I realize this is a little bit ridiculous, who needs the light on their watch on all the time?  I know I do not.  However, I do look at my watch once at 1am, again maybe at 3am, and then at 6am.  Under this assumption, if you could integrate an LED in to the watch in this way it would work great for far longer than 12.5 years and could even be much brighter if needed.

However, most watches like mine use a substance like “Superluminova”.  This type of material would not work for me.  Rechargeable phosphors like “Superluminova” work quite well at first but do not work for an extended period of time.  They are more meant for walking from a daylight lit room into a dark room, but they only last about 30 minutes.  So if I go to bed at 11:00 pm at 1:00 am I will not be able to read my watch and I definitely will not be able to see it at 3:00 am or 6:00 am.

So what will the tritium look like in 12.5 years

I was not able to figure out a way to use math or physics to directly understand how bright this watch will really look after 12.5 years, and I was not able to find anything on the internet saying anything other than “half as bright”. Due to the fact that the eye is on a logarithmic scale and “half as bright” is on a linear scale I was required to develop my own way to “measure” what this will look like in 12.5 years. Lumens are also on a linear scale meaning that 1 lumen has half as many photons per second as 2 lumens.

CCD cameras work on a linear scale too, and therefore can be directly related to lumens and “half as bright”. To do this experiment I took two pictures of my watch, one with a 10 seconds exposure time which I thought made the picture look very close to how bright I see it at night, and a second picture with a 5 second exposure (half the shutter speed).

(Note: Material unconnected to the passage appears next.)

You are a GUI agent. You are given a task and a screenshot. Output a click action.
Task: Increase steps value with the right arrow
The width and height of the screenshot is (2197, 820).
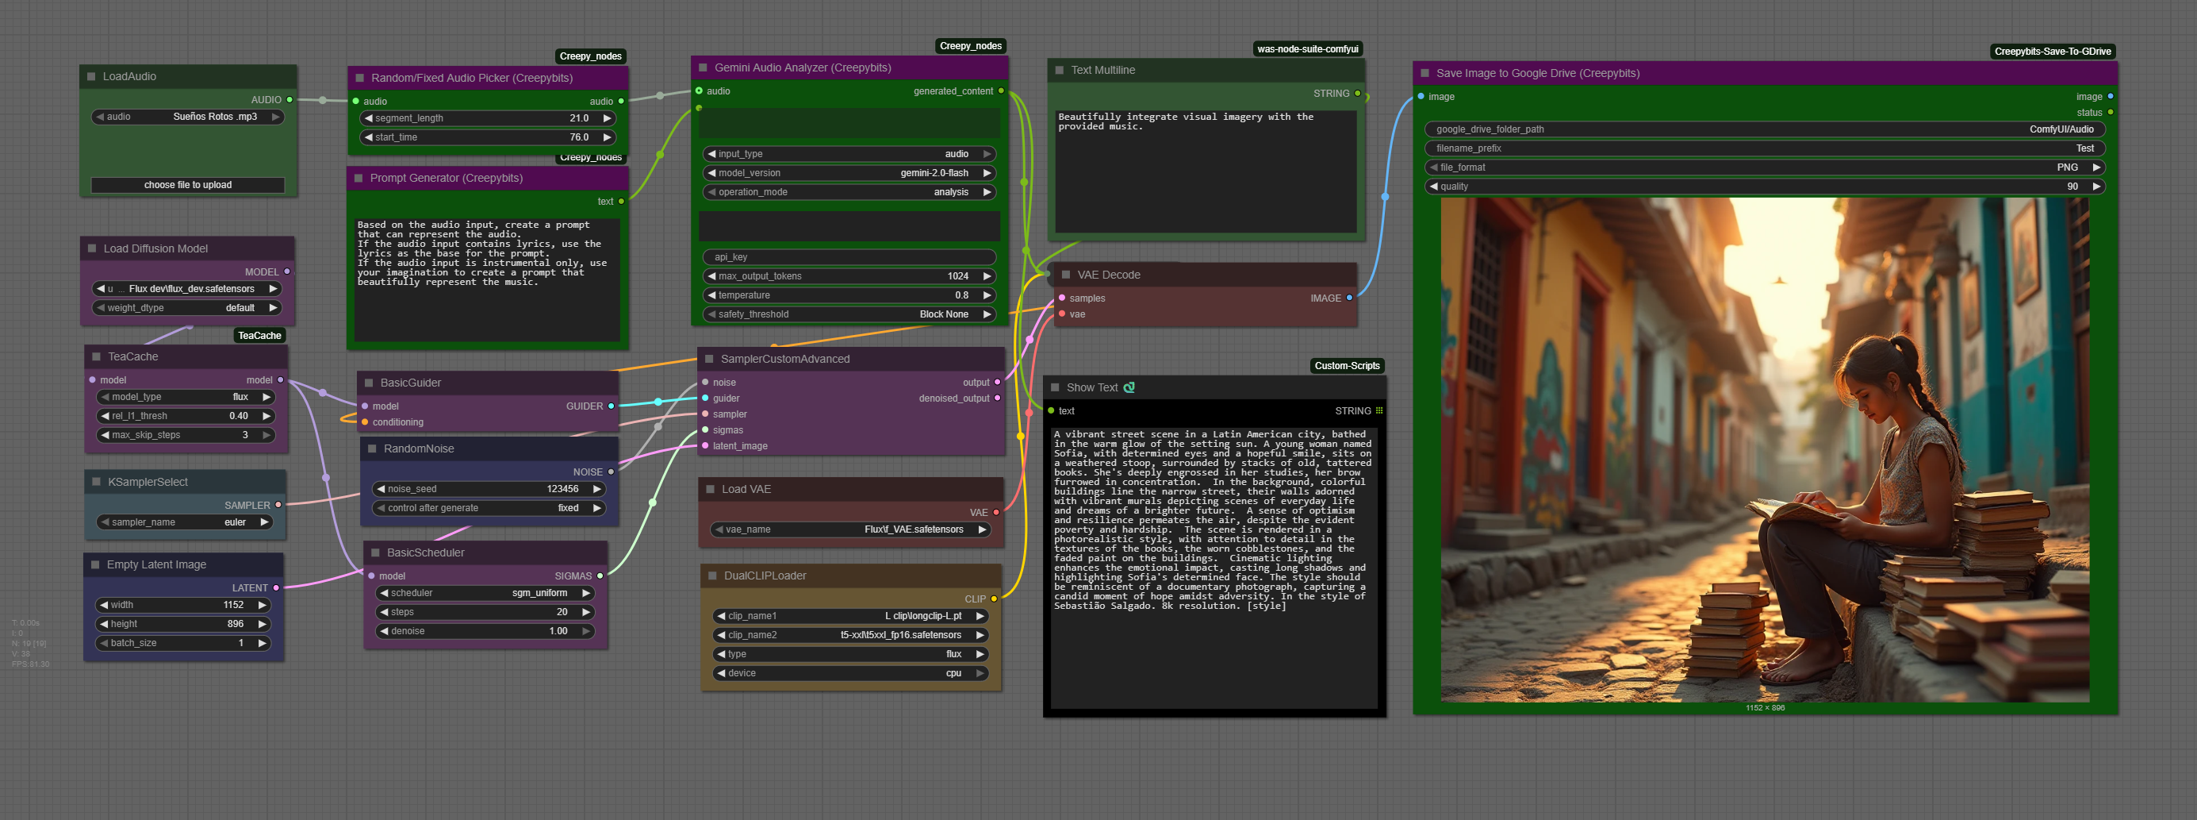pos(586,612)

This effectively cuts the number of photos the camera sees in half, and then the picture will look to a human like my watch should look in 12.5 years. My results are shown in figure 9 below.

While I don’t truly know if this is what the tritium watch will look like in 12.5 years I think it is a good assumption. Maybe I’ll come back and report on in 2025.

In Conclusion

It would take a lot of batteries to match even a small amount of nuclear power, especially if that power came from a much more potent and powerful source like Uranium or Plutonium. However, unlike those two elements tritium has much less energy and cannot cause harm to the human body and once it decays it turns into harmless helium that you could use to fill birthday party balloons, or HAWB!

I am currently running a long term experiment on this watch… I report back after I have a few kids.